A foto foi tirada no Museu da Ciência, da Universidade de Coimbra. Mas sem dúvida que sim. Basta ver, já nem direi os casos extremos de guerras, de massacres mas, de uma maneira mais comezinha, nas relações amorosas, familiares. Muitas vezes há um lado predador que pode surgir e ser extremamente nocivo. Não é por acaso que tantas relações se desintegram. E outras que não se desintegram mas deveriam, porque aí o predador tem a mão na sua presa. E mais: a presa não é só vítima, acaba por colaborar. A vítima não é tão neutra e tão inocente como isso. Não há essa força.

São algumas as estruturas que se repetem ritmicamente, como se estivéssemos diante de uma pauta musical. Uma delas é o céu, nas suas muitas variações. É uma inclinação?

Tenho imensas fotografias de céus, céus com nuvens; interessam-me as dinâmicas, os movimentos concêntricos. Há no livro uma fotografia, tirada em movimento, nas estepes áridas da Patagónia, em que parece que as nuvens estão a convergir, que se convocam para um ponto em que a água se vai derramar sobre a terra. Muitas fotos são tiradas com iPhone, que permite boas fotos mas com recursos limitados. O que me interessa não é o lado estético, não as vou expor numa galeria.

Há também uma foto de um ralo de banheira, que conversa com um poema admirável. Parece-lhe que nos tornámos incapazes de tapar o ralo por onde todas as imagens se escoam hoje, quase indistintamente, deixando apenas um ruído branco?

As redes sociais trazem-nos sempre fixados em imagens diferentes, roubando-nos a capacidade de concentração. Mas há aquela célebre frase «uma imagem vale mais que mil palavras» e há o genial Millôr Fernandes que diz: «sim, mas tentem dizer isto numa imagem». É de uma sabedoria enorme. Eu, por natureza, já sou um bocado disperso e tenho sempre as antenas ligadas. Não consigo estar muito tempo a trabalhar numa só coisa muitas horas. Sou um criador de pavio curto. Até por isso, tenho de me controlar para não estar permanentemente a ser interpelado por todos esses outros estímulos.

Quem lê as suas entrevistas e está atento ao seu trabalho e à apreciação que, aqui e ali, vai fazendo dele, rapidamente dá conta de que a falsa modéstia está arredada do seu discurso. Desagradam-lhe as falsas modéstias?

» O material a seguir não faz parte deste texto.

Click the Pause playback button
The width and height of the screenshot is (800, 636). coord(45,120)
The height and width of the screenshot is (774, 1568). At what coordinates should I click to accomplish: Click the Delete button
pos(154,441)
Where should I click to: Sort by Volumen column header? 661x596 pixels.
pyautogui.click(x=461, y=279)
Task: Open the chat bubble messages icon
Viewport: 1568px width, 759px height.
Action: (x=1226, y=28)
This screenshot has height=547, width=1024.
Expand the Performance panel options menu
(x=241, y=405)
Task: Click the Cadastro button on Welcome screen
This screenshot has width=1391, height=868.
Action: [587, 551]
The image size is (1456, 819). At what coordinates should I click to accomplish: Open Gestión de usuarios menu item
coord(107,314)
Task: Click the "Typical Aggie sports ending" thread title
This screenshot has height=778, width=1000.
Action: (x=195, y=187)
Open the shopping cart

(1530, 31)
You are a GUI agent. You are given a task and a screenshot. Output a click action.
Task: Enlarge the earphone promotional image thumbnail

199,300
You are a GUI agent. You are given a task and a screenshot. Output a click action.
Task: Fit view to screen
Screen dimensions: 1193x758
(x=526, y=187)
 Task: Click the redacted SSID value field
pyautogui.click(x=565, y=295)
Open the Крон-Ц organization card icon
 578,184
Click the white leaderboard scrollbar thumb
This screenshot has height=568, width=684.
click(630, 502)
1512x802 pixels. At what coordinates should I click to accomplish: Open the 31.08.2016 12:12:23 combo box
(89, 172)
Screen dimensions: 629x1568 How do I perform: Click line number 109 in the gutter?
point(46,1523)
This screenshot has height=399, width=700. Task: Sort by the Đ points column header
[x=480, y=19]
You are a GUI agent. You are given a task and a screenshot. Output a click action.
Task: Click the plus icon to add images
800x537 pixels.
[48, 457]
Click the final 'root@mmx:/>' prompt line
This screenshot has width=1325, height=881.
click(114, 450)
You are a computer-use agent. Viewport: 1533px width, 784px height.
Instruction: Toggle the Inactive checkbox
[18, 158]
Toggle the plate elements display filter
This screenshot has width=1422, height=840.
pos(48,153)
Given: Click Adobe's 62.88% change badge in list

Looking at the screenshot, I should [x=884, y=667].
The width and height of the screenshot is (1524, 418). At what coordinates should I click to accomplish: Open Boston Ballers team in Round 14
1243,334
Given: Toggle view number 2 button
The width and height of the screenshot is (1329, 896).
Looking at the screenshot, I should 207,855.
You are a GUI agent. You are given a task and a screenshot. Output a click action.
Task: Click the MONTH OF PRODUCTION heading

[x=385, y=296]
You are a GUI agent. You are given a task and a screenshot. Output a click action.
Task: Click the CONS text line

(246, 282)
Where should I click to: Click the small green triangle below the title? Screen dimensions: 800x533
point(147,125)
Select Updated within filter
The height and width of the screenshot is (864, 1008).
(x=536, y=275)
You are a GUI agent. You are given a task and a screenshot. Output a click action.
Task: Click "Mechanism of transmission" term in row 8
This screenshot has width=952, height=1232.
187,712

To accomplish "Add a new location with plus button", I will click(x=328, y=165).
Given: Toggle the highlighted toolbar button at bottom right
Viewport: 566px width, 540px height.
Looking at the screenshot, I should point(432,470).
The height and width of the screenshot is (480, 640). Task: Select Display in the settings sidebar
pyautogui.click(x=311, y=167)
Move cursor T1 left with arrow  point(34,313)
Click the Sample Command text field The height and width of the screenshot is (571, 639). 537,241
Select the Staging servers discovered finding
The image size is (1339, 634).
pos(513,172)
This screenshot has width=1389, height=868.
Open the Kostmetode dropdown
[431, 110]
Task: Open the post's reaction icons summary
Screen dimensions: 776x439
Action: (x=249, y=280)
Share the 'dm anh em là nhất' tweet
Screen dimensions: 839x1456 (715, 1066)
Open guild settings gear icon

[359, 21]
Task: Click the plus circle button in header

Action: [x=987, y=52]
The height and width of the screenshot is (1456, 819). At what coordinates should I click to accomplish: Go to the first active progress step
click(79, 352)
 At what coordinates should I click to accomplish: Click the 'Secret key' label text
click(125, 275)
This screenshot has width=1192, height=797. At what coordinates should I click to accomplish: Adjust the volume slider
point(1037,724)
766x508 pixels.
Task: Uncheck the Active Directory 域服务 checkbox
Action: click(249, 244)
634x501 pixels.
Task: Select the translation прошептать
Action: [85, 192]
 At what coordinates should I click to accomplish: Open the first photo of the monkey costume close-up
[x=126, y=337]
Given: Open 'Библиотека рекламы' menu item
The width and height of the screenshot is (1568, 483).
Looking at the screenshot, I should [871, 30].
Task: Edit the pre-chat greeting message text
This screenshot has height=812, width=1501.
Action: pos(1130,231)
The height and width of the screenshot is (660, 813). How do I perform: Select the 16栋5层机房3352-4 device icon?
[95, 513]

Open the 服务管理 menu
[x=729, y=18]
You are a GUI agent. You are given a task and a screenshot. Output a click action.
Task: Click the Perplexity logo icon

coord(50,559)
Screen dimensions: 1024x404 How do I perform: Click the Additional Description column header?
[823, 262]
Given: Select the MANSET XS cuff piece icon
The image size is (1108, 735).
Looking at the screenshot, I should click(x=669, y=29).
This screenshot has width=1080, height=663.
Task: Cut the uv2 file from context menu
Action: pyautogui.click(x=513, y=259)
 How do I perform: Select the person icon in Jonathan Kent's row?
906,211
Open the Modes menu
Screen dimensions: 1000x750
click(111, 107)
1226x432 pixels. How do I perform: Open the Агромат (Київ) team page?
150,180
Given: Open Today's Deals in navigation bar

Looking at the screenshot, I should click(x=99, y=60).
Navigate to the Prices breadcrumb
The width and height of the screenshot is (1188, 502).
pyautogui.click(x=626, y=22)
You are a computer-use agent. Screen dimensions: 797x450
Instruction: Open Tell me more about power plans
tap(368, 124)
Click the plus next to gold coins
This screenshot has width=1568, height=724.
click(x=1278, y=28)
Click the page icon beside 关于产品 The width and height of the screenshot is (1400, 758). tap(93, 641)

Sim, desagradam, porque acho que é uma atitude vã. E é inútil. Eu faço sempre um exercício… nem é bem um exercício, acontece. Quando acaba um concerto, as pessoas aplaudem, levantam-se e ficam de pé e há um momento de ‘glória’ que não pode ser tomado por mais do que isso, um momento. E eu tenho muita consciência disso. E muitas vezes, no final do espectáculo, rumo ao camarim, passa-se ao lado do palco ou até pelo palco – tudo está a ser desmontado – , olhamos a sala vazia e dizemos: ‘Já acabou, não acredites em mais do que isso’. E isso é um exercício de humildade. Acho que posso usar esta palavra, embora ela traga agarradas umas coisas que podem ser mal entendidas, como a hipocrisia. Conheço tantas pessoas que admiro e que não recebem palmas, que não são figuras públicas. Há coisas que me dizem na rua que me nutrem muito. E por vezes são simples agradecimentos. Mas não é para ficar vaidoso. Uma vez, houve uma rapariga que me interpelou na rua, só para agradecer também, e disse-me: ‘Você constrói-me’. E eu fiquei surpreso. É muito bonito. Mas não tenho, não, a falsa modéstia é um sentimento da treta.